Monday, July 7, 2008

Customer service

I had a pretty complex professional career way. And while I'm still at the beginning of it, I already took a lot of steps to get here. So it means that I've started my career from the very grounds and I saw it all. :)

One of my first steps in IT career was a position of Support Engineer on the phone in NOC (Network Operation Center) of one of the first ISPs (Internet Service Providers) in my city, Alkar Teleport. It was about 10 years ago and Alkar was a pretty "luxurious" employer those days for every IT person in our city. It was an established company with a pretty solid team and great people relations inside. It was kind of a community for those who worked there.

I wanted to get there so much, however, there were no job openings for my job position those days (System and Network Administrator). The most technical job was Support Engineer in the NOC. It was very little about solving technical problems and finding greal solutions, but more about routine DIYs or HOWTOs that everybody hates. But I took it with mostly no hesitations, as I wanted to get in, whatever it takes. I was very sure that I can get promoted to System Administrator position shortly, and I didn't want to waste any single minute.

Support Engineer position was a 24x7 job and had two shifts: the day and night one (yeah, that were cruel days ;). There were days when I was taking both shifts. Most of the time that happen because my colleagues were getting drunk on the parties and had no chances to say even "Hi". Well, I did that (drink and getting drunk), too, so we're pretty even. :)

It was a great school for me, 18 years old, ambitious, with pretty decent technical skills (I started early), but pretty modest personal and communication abilities (lets call it that way). However, the biggest lesson that I took from there was not how to communicate, but what is it all about. I mastered how to communicate pretty easy, the first days were terrible but I quickly found the way how I can enjoy the communication process, and it worked well. It's hard to remember, but I think I enjoyed the conversation itself.

You know, sometimes people were scared talking to technical person just because they're afraid that they can't explain what's wrong and they wouldn't get the problem solved. Someone thought that being aggressive is an excuse for being lame. Well, it's not and I did my best to explain that to several of such guys (and few gals :).

We had no cliches, no templates, no scenarios or scripts (fuck the outsourced customer support lines!). The only one thing we had to say is "Hello, this is Alkar Teleport and my name is ...". It's more then enough. Everything else had the only one goal: help the person on the other side. That's it. Simple to say, but hard to achieve. :)

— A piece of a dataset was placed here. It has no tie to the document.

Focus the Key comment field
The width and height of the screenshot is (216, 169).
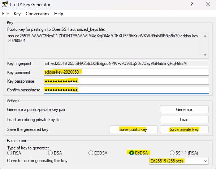126,72
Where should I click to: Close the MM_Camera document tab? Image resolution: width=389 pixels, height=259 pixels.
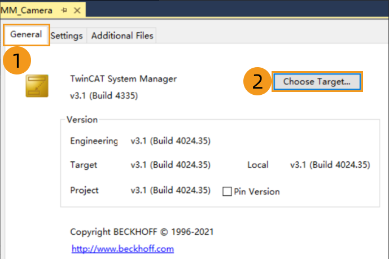pos(77,10)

As I said already, it was a great school. I found myself enjoying talking to other people (well, not all of them, but still nice :) and I got some grounds of how you can help, if you really can't. That was mostly the answer to what is it all about. And the answer was simple: you can be a winner even if you can't help. Just do your best to be helpful. Don't give up too soon. I had millions of opportunities to give up just because this is not something we supposed to help with. Well, as I said earlier, I was over skilled for the current position and I could help with much broader number of questions. However, the most thankful people who even took time to call next day to my boss and say that they're very happy with the service and me, personally, were those whom I really didn't help. But I really tried to.

You can't fake your willingness to help. You can either help or try to to pretend that. And if somebody thinks you can fake that feeling, you can't. It'd be a lame try that gives you even more negative points.

What's my post about? Well, first of all this is my history thing. What's more important though is to remember what the customer service center is all about. Customer Support is supposed to be a real live person, reading your email message, receiving your call and reading the mailed letter. The job is not to follow stupid, bureaucratic and corporate-envenomed script, but help the person. Whatever it takes.

Well, sometimes you don't need your skills just to be helpful. This doesn't mean you should take this chance as an excuse and forward the person to the answering machine or hang up on him: just help or quit the fucking job. Asshole-ish customer support can end up with more problems than the person really comes with.

Here, at Atomkeep, I want every our user to know that I'll personally do my best to help anyone who contacts us. We have no scripts, no scenarios, not even "Hello, my name is ..." (although, we'll have it someday ;). All we care about is are you happy or not. I want you also to understand that we might not be able to helpful all the time. There are some things that are behind our possibilities. However, what I can assure you about is that we'll certainly do our best.